▶ **WORK REQUEST 1**:
In the excerpted passage on the film's characters, how old was Frank T.J. Mackey when his father abandoned him?
▶ **WORK REQUEST 2**:
From the excerpted passage on the film's characters, return the portion that begins at the words "Then consider Frank" and stops after "emotional compensation void.", copied without any change.
▶ **WORK REQUEST 3**:
Resume the excerpted passage on the film's characters, picking up directly after its final sentence.

▶ **EXCERPTED PASSAGE**:
● ● ● ●

Melora Walter’s Claudia abuses drugs, living as a shell of herself due to the torment and possible sexual abuse by her father. Her father, Jimmy Gator, likewise suffers – from cancer and abandonment. He loses everything over the course of the film, but Anderson doesn’t condemn him from the viewer’s perspective; we see a human we are fit to judge for ourselves. We know he suffers and we feel sorrow when he loses everything, despite what we know of his actions.

Then consider Frank T.J. Mackey, who changed his name out of shame and anger at his father. He leads a misogynistic life teaching men how to demoralize and manipulate women for sex, but he too is the victim; his father abandoned him at 14 years old to care for his mother, who was dying of cancer. Now his father is also dying of cancer and he longs to reconnect, but there’s too much healing to do and not enough time. He is left dying in his regret and Frank is left hollow, his anger exerted but his emotional compensation void.

Finally, consider the dual lives of Quiz Kid Donnie Smith and Stanley. Donnie, who won the iconic game show as a child, lost all his revenue, which was stolen by his parents as he lives a bitter life stuck in the past, dwelling on what could have been. Stanley is a child genius; he is used by his father who may love him but does not consider him.

Stanley is the only character we witness who has the capability to break the cycle; he maintains a holistic level of understanding as to the nature of the world around him and what he must do.

● ● ● ●

▶ **DATA EXTRACT**:
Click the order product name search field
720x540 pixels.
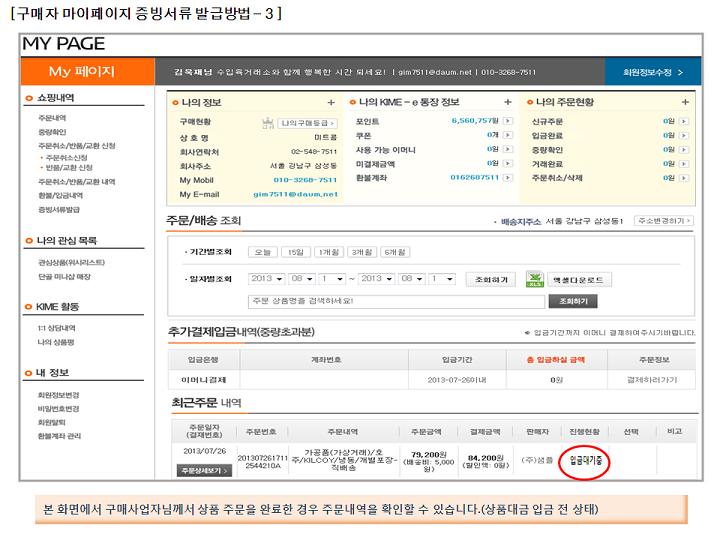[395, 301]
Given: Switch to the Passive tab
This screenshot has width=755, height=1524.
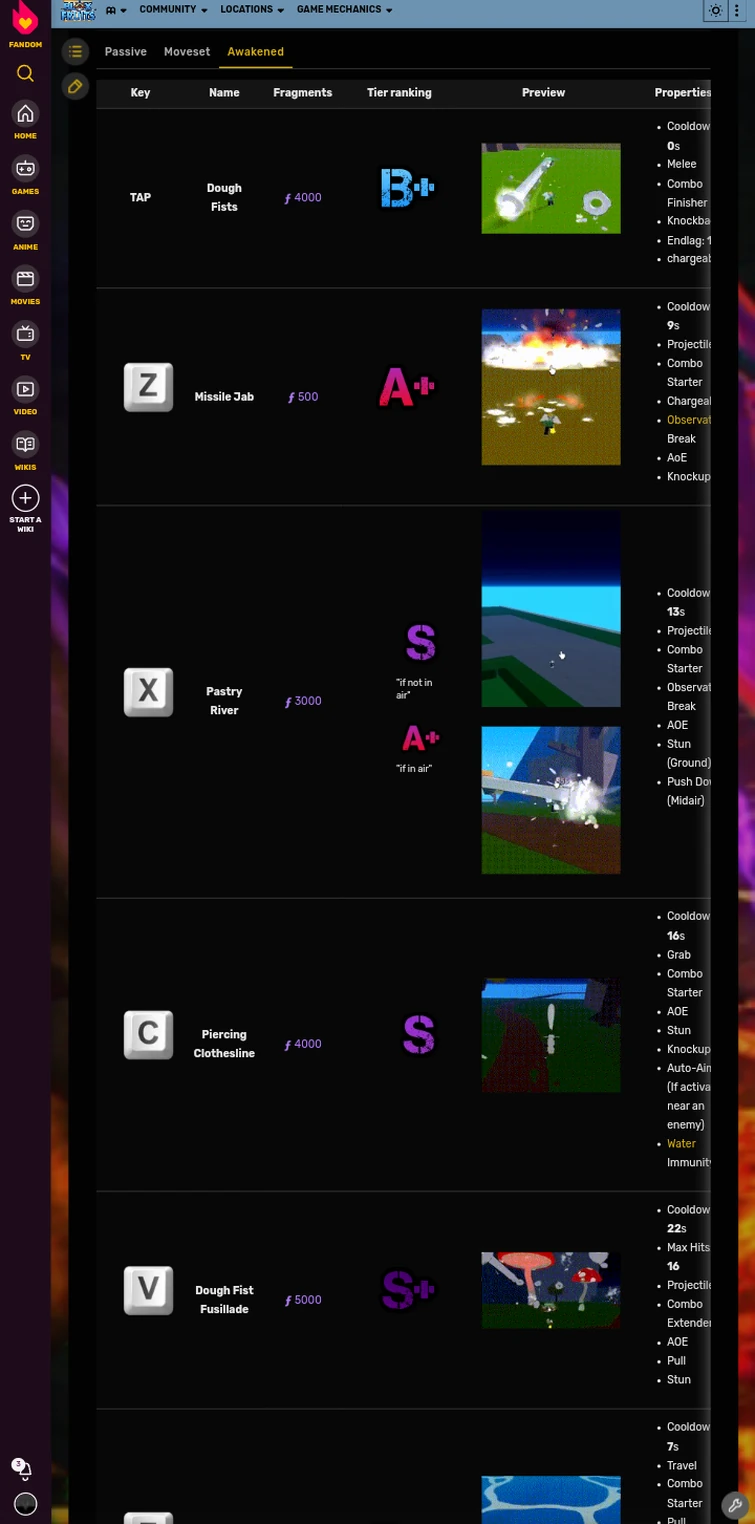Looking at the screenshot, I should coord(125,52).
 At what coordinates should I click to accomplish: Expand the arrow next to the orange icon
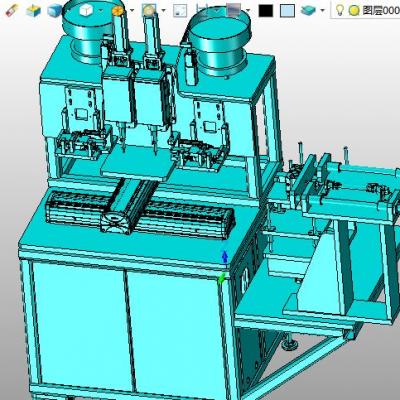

● ● ● ●

▶ **ANSWER 1**:
He was 14 years old.

▶ **ANSWER 2**:
Then consider Frank T.J. Mackey, who changed his name out of shame and anger at his father. He leads a misogynistic life teaching men how to demoralize and manipulate women for sex, but he too is the victim; his father abandoned him at 14 years old to care for his mother, who was dying of cancer. Now his father is also dying of cancer and he longs to reconnect, but there’s too much healing to do and not enough time. He is left dying in his regret and Frank is left hollow, his anger exerted but his emotional compensation void.

▶ **ANSWER 3**:
“You have to be nicer to me, dad.” A statement muttered by Stanley in the dead of night seems to be a plea to the fathers of the film, and the parents of our world, to break the cycle for the children who suffer.

Anderson paints a breathtaking mosaic of the pain of neglect, which is considered one of the most common and damaging forms of parent abuse, but Anderson does not condemn these actions; instead, he teaches the consequences.

Donnie may never move on, but Claudia will. Frank may never truly resolve the buried issues he holds, but Stanley might finally break the pattern. And Jimmy Gator is abandoned and denied an easy exit by an act of God, left as a warning perhaps by Anderson as to the consequences of our actions.

Because it is not dangerous to confuse children with angels. That perhaps may be the most pervading message from his masterful mosaic.